• **WORK REQUEST 1**
In the forum post, what sort of room did he say he booked for the trip, according to a text message?
• **WORK REQUEST 2**
Reproduce the stretch of the forum post from "I have seen" through "doesn't put out.".
• **WORK REQUEST 3**
Carry on the forum post about the fiancé and the other woman, starting after its last line.

I have seen the e-mails, text messages and FB exchanges between them, there is nothing to suggest that they had sex after he and I started dating. Even the trip they took together, I can see a text message where he said he got a room with 2 single beds.

But it does seem that one pivotal moment between them was when he went in a for a kiss, and he admitted a passionate one, and she rejected him. This occurred about one week after they had finalised their trip together and also on the night that he closed a 3 figure bar tab for her and her friends. So I'm assuming he felt as if her needed to see whether she was open to dating him or not (or if she was just yanking his chain).

A female friend of mine annoyed me by claiming that men will always treat a woman better when she doesn't put out.

They didn't see each other for 2 weeks which was when he stepped up his pursuit of me. Hm. But then told me about her, so I am wondering if he felt guilty at that point about our relationship while he was hoping to have one more chance with her.

Before he left, he said that he wanted to go to the cinema together when he got back but tried to push me to buy the tickets which I refused to do.

the first night of their trip (time stamp after midnight), he e-mailed me telling me that she had a boyfriend, so now we could all be friends. He told me it was her idea that he should tell me since he was worried that we may not get together when he got back. But I do wonder if he had at first made the moves on her,got rejected and then decided to chuck it in.........

So, BeesKnees, you may want to consider at what points did he mention her, or mention that "something was going on." For example, my fiance's first mention of her (indirectly so) was when he asked me if it was ok, if he saw other women but just as friends. 

It might be that each time he gave you an indication of her presence, he was at least contemplating moving the relationship "forward" in some way.


----------



## TCSRedhead (Oct 17, 2012)

• **MATERIAL PROVIDED**
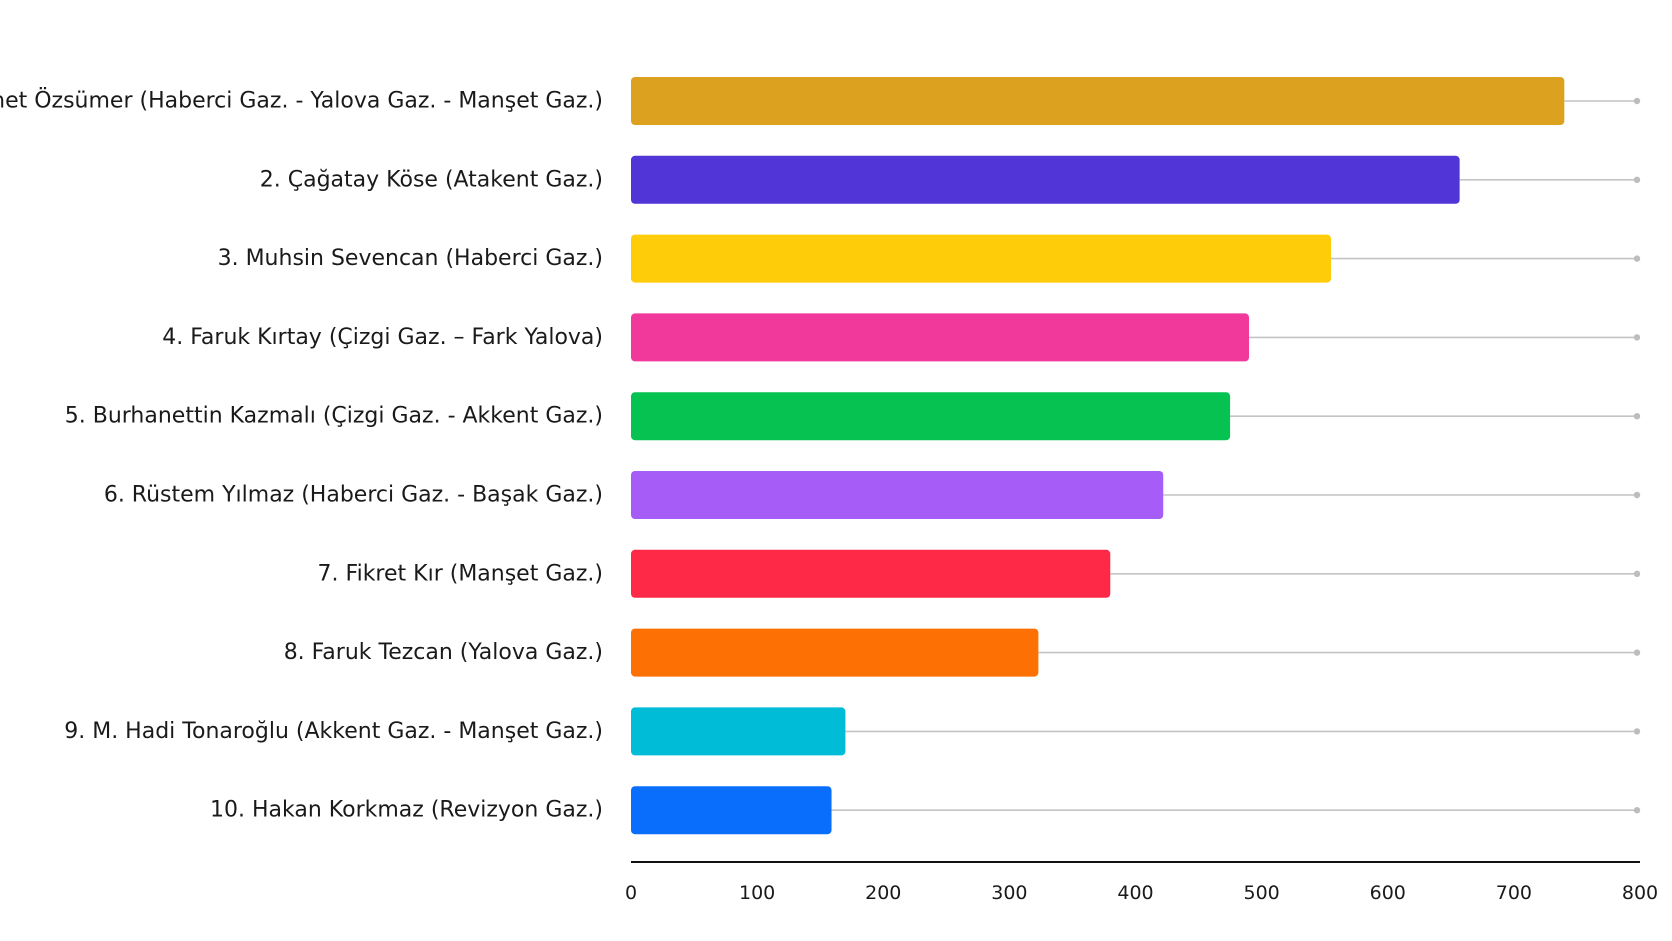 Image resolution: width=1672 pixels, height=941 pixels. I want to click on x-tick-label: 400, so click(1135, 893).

• **RESPONSE BOX 1**
A room with two single beds.

• **RESPONSE BOX 2**
I have seen the e-mails, text messages and FB exchanges between them, there is nothing to suggest that they had sex after he and I started dating. Even the trip they took together, I can see a text message where he said he got a room with 2 single beds.

But it does seem that one pivotal moment between them was when he went in a for a kiss, and he admitted a passionate one, and she rejected him. This occurred about one week after they had finalised their trip together and also on the night that he closed a 3 figure bar tab for her and her friends. So I'm assuming he felt as if her needed to see whether she was open to dating him or not (or if she was just yanking his chain).

A female friend of mine annoyed me by claiming that men will always treat a woman better when she doesn't put out.

• **RESPONSE BOX 3**
NextTimeAround said:


> My fiance reconnected with someone he had recently dated. I call it an EA because he was not honest with me about her; still maintaining that they were "just" friends and continued contact with her without telling me.
> 
> He told me that before he met me, they had attempted sex 3 times. Something about he never finished. So, ok, the sex wasn't all that great with her before he met, according to him, but.......
> 
> ...


You're not married yet, please tell me you're not still going through with this wedding?


----------



## NextTimeAround (Dec 15, 2011)

TCSRedhead said:


> You're not married yet, please tell me you're not still going through with this wedding?


That trip was more than 2 years ago. And we hashed things out last year. But how to manage things was what brought me to this board. He has gone no contact with her and full transparency. And never did the how dare you's when I admitted I had snooped.

But of course, I am here to air out still without hassling my fiancé and to find plausible explanations for the still unknown like the OP in the thread. 

Just like some people say of their favourite novels, "every time I reread them, I see something new."

In the OP's situation, maybe your H was contemplating moving on to sex with his EA. Sometimes, a partner will try to manufacture reasons to make it ok. for example, did you ever feel as if he was creating arguments between; raising unimportant issues; rehashing ones that you thought were settled.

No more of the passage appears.